La aldea en la que pasé un par de días estaba constituida por 20 familias. Originalmente eran 40, pero tras una asamblea la mitad de las familias decidió convertirse al islamismo (con la consiguiente ayuda estatal del gobierno malayo), trasladarse río arriba y seguir con su vida habitual, y la otra mitad decidio asumir tanto las injerencias como los ingresos que las ocasionales visitas de turistas como yo les pudieran causar. Aún asi gran parte de sus ganancias proviene del cultivo agrícola, mayormente para su propio consumo (arroz y maíz), con lo que la vida cotidiana en la aldea transcurre de forma más o menos inalterada. La aldea cuenta con un chamán, un viejecito entrañable cuya principal misión es comunicarse con los parientes fallecidos y hacer voz de sus necesidades no terrenales, y un jefe, otro venerable anciano al que tuve el placer de saludar y estrechar sus manos.

Por la noche el jefe de la aldea decidió organizar un baile, cosa que parece ser ocurría día si y día también debido tanto a su desmesurada afición al arak o vino de arroz, como a las exigencias del papel turístico asumido por la comunidad. La danza fue acompañada por un música repetitiva e hipnótica interpretada con un instrumento similar al gamelán balinés, pero de timbre diferente y ritmo más pausado. El baile es así mismo pausado en movimientos e imitando acciones de caza o guerra en el caso de los hombres.

A la mañana siguiente visité la jungla cercana a la aldea. Una de las selvas más densas y ominosas que he conocido. Incluso a pleno día la oscuridad reinante era más que patente. Era costumbre entre los Iban depositar allí a sus fallecidos sin enterrarlos, y guardar la entrada a la jungla con unos ídolos tallados sobre un pequeño altar, a fin de proteger a la aldea de los espíritus maliciosos. Con la incorporación del cristianismo en su sistema de creencias pasaron a enterrar a sus muertos. Cada tumba es sellada con una ánfora llena de agua.
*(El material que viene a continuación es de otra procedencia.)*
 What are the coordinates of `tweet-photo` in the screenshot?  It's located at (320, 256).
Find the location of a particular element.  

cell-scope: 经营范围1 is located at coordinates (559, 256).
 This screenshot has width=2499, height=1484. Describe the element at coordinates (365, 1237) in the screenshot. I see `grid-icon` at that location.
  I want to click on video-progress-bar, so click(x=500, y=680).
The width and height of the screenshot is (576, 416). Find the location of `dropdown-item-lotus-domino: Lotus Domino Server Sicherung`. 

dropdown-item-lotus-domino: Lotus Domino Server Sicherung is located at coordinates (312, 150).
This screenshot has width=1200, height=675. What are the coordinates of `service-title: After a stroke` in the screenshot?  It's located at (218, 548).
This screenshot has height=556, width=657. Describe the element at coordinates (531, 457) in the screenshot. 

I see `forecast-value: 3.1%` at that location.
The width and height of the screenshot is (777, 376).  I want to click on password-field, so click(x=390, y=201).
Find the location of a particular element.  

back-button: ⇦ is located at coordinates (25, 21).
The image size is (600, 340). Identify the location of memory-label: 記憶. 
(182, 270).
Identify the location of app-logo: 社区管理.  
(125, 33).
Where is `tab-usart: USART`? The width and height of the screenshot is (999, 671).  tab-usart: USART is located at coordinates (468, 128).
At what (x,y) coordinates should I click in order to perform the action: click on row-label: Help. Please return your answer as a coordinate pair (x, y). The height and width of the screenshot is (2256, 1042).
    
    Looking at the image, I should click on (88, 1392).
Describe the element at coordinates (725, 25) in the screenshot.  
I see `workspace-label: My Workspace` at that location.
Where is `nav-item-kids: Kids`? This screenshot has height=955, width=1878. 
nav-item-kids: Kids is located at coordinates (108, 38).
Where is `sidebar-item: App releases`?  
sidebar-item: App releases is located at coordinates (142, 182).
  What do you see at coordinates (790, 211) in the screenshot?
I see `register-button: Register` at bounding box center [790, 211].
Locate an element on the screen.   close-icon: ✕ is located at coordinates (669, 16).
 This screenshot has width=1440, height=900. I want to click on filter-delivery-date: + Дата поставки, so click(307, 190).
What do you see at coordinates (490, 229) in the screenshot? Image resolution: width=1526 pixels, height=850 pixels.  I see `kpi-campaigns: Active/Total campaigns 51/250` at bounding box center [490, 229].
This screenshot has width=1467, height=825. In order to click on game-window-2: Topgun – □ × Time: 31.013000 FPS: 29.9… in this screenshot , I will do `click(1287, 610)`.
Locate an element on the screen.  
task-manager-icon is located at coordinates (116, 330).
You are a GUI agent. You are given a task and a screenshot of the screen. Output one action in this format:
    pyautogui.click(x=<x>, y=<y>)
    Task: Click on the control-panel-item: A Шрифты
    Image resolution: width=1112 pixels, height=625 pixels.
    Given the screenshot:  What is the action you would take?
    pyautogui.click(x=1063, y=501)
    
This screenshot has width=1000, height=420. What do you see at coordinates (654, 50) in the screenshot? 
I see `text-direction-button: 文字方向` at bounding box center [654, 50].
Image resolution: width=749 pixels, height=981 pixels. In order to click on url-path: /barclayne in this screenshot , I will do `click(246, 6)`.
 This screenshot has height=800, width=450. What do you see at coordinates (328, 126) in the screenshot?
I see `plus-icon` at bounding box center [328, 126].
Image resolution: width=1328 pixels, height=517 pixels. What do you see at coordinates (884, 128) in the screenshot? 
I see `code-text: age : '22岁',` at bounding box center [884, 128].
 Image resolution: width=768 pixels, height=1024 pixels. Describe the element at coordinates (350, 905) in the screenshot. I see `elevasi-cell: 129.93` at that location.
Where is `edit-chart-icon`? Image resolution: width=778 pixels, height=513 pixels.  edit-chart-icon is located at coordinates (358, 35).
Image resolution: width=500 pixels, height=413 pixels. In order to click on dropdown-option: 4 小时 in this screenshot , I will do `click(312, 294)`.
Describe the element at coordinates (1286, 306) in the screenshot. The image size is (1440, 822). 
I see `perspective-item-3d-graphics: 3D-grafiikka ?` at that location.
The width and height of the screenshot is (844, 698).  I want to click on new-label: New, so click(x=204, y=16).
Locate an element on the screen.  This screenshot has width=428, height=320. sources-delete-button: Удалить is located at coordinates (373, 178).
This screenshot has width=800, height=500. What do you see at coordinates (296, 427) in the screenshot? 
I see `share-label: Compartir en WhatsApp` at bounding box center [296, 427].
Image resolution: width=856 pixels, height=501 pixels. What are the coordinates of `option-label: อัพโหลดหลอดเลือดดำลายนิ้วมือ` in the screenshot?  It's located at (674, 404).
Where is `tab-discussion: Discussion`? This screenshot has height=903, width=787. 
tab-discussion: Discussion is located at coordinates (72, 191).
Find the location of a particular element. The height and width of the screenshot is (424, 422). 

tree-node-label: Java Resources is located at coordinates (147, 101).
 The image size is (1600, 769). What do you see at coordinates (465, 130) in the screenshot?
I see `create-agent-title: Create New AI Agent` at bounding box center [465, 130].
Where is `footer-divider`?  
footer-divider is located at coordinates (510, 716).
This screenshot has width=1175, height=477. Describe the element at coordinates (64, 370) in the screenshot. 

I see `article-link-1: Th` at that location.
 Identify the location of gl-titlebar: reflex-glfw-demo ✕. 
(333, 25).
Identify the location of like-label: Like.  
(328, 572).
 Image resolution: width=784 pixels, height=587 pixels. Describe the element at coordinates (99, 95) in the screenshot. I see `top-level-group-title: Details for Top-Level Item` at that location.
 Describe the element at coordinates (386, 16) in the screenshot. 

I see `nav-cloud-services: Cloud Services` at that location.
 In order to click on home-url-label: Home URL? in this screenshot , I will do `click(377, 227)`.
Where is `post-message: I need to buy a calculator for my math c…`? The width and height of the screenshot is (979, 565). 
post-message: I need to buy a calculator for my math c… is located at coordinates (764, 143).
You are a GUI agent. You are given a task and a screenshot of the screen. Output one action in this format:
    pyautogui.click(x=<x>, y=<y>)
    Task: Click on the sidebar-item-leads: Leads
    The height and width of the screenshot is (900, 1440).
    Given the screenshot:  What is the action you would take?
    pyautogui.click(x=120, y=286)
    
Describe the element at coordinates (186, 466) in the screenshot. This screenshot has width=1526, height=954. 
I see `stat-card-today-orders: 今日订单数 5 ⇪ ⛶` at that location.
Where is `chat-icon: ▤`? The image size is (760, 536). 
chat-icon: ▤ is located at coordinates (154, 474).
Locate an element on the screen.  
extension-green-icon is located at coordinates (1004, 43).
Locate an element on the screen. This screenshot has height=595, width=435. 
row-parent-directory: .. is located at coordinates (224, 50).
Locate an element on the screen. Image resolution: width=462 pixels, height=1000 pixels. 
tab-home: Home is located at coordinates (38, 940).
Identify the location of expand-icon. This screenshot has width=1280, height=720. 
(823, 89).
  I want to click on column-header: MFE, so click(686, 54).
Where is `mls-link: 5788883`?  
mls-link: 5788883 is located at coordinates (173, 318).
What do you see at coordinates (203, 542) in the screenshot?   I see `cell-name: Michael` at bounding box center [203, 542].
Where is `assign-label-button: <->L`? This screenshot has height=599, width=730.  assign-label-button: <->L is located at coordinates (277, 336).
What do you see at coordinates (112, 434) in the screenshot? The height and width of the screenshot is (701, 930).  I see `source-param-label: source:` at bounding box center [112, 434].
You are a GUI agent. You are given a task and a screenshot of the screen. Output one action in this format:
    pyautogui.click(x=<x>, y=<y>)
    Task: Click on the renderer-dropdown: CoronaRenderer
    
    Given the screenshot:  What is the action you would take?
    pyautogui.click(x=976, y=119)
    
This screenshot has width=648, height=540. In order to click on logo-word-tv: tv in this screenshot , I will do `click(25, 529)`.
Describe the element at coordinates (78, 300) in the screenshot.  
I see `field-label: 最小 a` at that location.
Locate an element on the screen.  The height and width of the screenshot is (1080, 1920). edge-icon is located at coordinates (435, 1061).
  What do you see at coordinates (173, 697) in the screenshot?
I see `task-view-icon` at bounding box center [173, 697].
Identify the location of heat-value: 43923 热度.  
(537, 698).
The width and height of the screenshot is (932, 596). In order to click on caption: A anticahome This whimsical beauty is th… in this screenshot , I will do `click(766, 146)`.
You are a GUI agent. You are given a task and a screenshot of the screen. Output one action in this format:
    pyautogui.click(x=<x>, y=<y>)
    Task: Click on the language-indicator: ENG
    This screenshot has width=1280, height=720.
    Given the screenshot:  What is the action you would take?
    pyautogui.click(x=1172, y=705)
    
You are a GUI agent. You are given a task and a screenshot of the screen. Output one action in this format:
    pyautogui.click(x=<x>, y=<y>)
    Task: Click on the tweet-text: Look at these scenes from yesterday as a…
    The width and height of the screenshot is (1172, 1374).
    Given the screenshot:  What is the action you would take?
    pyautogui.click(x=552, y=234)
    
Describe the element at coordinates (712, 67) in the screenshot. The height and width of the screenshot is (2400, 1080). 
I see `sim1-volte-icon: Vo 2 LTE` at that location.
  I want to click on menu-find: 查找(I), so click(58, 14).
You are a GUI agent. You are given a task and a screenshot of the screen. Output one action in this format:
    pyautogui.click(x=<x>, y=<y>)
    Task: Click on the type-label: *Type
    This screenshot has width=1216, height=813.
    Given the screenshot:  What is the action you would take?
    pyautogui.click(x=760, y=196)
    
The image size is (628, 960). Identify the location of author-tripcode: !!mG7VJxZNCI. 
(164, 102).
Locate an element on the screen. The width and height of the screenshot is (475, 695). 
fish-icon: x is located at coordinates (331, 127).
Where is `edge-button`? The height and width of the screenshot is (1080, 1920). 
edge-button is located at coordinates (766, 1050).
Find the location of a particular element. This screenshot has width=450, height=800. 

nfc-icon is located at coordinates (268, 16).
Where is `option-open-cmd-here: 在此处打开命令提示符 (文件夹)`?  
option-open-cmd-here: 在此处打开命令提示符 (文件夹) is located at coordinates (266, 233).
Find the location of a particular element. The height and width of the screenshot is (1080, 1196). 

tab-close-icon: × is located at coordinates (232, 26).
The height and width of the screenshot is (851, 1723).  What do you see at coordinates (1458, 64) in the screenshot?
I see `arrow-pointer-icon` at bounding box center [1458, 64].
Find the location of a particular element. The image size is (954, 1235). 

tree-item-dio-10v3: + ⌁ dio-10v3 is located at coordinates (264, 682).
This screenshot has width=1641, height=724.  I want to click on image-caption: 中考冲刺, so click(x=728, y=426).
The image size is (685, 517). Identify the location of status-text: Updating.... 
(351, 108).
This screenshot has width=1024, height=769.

Si el ánfora pierde agua al cabo de los días, se interpreta que el fallecido no murió en paz consigo mismo, y es entonces cuando los servicios del chamán son requeridos a fin de esclarecer o solventar los deseos inconclusos del muerto.


Esa misma tarde volvi rio abajo a Kuching, amenizando musicalmente mi trayecto con Devine and Statton y Joe Gibbs.